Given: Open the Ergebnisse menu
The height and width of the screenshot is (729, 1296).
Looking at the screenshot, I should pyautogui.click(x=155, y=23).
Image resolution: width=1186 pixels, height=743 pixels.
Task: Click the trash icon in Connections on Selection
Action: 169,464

— Task —
Write down every record shown above precisely.

— Output —
Given: Open the Ergebnisse menu
The height and width of the screenshot is (729, 1296).
Looking at the screenshot, I should pyautogui.click(x=155, y=23).
Image resolution: width=1186 pixels, height=743 pixels.
Task: Click the trash icon in Connections on Selection
Action: 169,464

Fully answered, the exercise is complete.